_Bloc de texte_
**********
Une rapide pause pas forcément méritée, et les membres de Bloc Party reviennent avec un "Signs" modifié et, disons-le, complètement bâclé. Étrange. S'en suivent un peu brièvement "Team A" et "Ares", les deux titres arrivant au moment opportun pour enfoncer le clou. Et c'est alors que Gordon Moakes, débarrassé de sa basse, commence à envoyer un bon beat electro au clavier. Kele Okereke décide d'innover pendant l'intro à peine reconnaissable de "Flux", en entonnant les paroles de "We Found Love" de Rihanna... Les deux morceaux se confondent à merveille en un seul, avant que le titre originel ne soit joué péniblement. Et pendant ce temps, toujours cette impossibilité de ne pas bouger son cul à l'écoute du très gros son déversé par le groupe : dansant et sans artifices.
Les musiciens disparaissent à nouveau pendant un laps de temps avant de mettre l'estocade pour le rappel. Okereke fait un immense plaisir au public en lui offrant "This Modern Love" et le "Helicopter" que réclamait mon voisin en hurlant, depuis un moment déjà : morceau pour achever les esprits, puissant et brillamment exécuté par la troupe. Et c'en est terminé, après une petite heure et demie de set, intensive néanmoins. Le groupe a cessé de déployer cette armada de sons irrésistibles et une énergie considérable ; les quatre saluent l'assemblée, toujours avec cette attitude discrète et polie, pleine de sourires et si plaisante à voir. Le chanteur brandit même un drapeau mexicain avant de sortir : emblème qu'on lui a lancé sur scène, sans doute de contrefaçon car ressemblant plus à l'étendard italien qu'autre chose...


Le moins que l'on puisse dire, c'est que le spectacle a été au rendez-vous. La fougue, la bonne humeur, les moments calmes et doux également. Au final, ce concert montre très clairement que Bloc Party veut retourner à ses racines, et que Four est sans conteste une œuvre bâtie pour la scène. J'en veux pour preuve la quasi-absence (très regrettable, d'ailleurs) de titres issus de A Weekend in the City ; à l'exception faite de "Song for Clay" et "Hunting for Witches", bizarrement les deux titres les plus remuants de l'album... Kele Okereke s'impose quant à lui en véritable frontman de renom. Son aisance sur scène et l'assurance qu'il a acquise font de lui un chanteur diablement charismatique, alternant phases rappées, seul au micro, et urgence punk armé de sa Telecaster. Il y a quelque chose de Tricky en lui, dans la manière de se mouvoir, avec beaucoup de sensualité et de classe. J'ai presque envie de parler d'un hybride scénique absolument inimaginable, quelque part entre Joe Strummer et Prince. Son sourire si communicatif apporte énormément de chaleur sur scène, et heureusement ; sinon, ce serait presque le vide.
**********
(Lignes sur l'emplacement des éléments)

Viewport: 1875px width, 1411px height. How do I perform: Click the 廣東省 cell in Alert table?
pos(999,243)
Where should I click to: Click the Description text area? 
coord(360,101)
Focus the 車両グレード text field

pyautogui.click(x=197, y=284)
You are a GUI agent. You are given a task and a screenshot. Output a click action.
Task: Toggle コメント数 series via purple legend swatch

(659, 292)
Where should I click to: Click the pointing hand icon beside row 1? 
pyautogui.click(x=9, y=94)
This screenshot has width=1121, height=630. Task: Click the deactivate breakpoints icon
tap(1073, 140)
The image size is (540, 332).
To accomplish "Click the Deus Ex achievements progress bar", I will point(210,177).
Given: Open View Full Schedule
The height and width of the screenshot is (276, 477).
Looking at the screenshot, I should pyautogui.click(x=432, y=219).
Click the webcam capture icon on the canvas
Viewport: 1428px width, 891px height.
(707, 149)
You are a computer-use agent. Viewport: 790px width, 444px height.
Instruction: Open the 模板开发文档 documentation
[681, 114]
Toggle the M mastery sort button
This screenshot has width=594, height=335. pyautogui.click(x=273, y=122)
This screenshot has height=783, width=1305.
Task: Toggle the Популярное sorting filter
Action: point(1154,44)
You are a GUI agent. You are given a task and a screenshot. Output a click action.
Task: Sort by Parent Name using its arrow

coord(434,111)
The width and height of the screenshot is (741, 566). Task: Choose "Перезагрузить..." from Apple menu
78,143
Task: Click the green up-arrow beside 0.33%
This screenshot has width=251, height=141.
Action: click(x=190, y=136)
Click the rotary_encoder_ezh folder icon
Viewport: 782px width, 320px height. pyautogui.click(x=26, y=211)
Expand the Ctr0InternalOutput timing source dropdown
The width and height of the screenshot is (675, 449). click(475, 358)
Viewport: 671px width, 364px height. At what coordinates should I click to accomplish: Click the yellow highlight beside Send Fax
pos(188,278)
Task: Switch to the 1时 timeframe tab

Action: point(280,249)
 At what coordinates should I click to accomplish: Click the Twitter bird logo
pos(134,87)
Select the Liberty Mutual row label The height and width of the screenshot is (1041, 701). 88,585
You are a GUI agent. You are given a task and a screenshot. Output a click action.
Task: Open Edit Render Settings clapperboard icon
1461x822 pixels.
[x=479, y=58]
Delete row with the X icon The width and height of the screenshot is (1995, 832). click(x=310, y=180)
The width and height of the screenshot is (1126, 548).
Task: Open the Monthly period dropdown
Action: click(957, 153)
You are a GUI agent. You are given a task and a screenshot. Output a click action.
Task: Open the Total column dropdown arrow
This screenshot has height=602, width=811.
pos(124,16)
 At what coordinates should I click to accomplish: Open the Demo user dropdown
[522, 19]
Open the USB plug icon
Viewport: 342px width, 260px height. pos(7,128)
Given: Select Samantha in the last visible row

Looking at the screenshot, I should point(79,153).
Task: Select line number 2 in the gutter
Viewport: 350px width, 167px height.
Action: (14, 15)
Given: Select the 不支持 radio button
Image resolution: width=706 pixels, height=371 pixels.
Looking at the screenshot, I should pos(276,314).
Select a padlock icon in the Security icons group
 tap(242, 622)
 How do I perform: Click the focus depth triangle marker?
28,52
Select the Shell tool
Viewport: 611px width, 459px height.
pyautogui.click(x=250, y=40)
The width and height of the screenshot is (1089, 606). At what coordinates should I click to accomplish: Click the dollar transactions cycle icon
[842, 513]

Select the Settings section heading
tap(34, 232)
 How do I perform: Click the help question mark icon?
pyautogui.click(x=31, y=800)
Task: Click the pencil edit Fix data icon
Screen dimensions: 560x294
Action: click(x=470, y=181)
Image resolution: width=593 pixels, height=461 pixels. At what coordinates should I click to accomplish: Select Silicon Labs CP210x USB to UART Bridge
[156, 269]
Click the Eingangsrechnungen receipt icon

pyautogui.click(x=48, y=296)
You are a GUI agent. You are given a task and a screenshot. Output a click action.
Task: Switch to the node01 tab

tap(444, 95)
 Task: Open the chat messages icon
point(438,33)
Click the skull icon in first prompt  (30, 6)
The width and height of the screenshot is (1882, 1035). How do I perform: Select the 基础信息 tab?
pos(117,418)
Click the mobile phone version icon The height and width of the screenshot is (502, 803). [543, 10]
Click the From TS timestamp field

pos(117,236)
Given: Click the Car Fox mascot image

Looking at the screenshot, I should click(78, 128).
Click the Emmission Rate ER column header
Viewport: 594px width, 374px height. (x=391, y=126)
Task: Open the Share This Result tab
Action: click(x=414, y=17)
**********
_Défi 1_
Dans le compte rendu du concert, de quelle chanson Kele Okereke entonne-t-il les paroles pendant l'intro de "Flux" ?
_Défi 2_
Substituez "synthétiseur" à "clavier" dans le compte rendu du concert, puis redonnez tout ce qui va de "Une rapide pause" jusqu'à "et sans artifices.".
_Défi 3_
Reprenez le compte rendu du concert de Bloc Party à la suite de sa dernière phrase.

_Réponse attendue 1_
"We Found Love" de Rihanna.

_Réponse attendue 2_
Une rapide pause pas forcément méritée, et les membres de Bloc Party reviennent avec un "Signs" modifié et, disons-le, complètement bâclé. Étrange. S'en suivent un peu brièvement "Team A" et "Ares", les deux titres arrivant au moment opportun pour enfoncer le clou. Et c'est alors que Gordon Moakes, débarrassé de sa basse, commence à envoyer un bon beat electro au synthétiseur. Kele Okereke décide d'innover pendant l'intro à peine reconnaissable de "Flux", en entonnant les paroles de "We Found Love" de Rihanna... Les deux morceaux se confondent à merveille en un seul, avant que le titre originel ne soit joué péniblement. Et pendant ce temps, toujours cette impossibilité de ne pas bouger son cul à l'écoute du très gros son déversé par le groupe : dansant et sans artifices.

_Réponse attendue 3_
En ce qui concerne la prestation du groupe, ce dernier rend une copie tout à fait honorable. Bien que certains morceaux aient été proposés à la va-vite, et que l'on puisse regretter un certain manque de variété dans le choix des titres (très peu de titres electro, par exemple, comme si les membres du groupe n'assumaient plus Intimacy) ; cela montre néanmoins la construction progressive d'un bon petit répertoire qui commence à offrir au groupe de nombreuses possibilités. Reste à savoir si le groupe s'est contenté du strict minimum, ou s'il regorge encore de nombreuses ressources... Quoiqu'il en soit, Bloc Party arrive sans aucun problème à émerveiller, attirer et surprendre. Et c'est encore plus évident, dans une enceinte aussi propice à la communion avec le public. À l'ancienne. Aux quatre Londoniens, désormais, de s'émanciper, et de suivre le chemin ambitieux des icônes post-punk qu'on leur a trop souvent accusés de plagier. Ce soir-là, à Mexico, j'ai eu la preuve dont je n'ai jamais douté, que Bloc Party avait bel et bien une identité, une âme, une singularité qui rappelle les plus grands, au terme de ce show si naturel. Et j'espère qu'un jour, on s'en rendra suffisamment compte.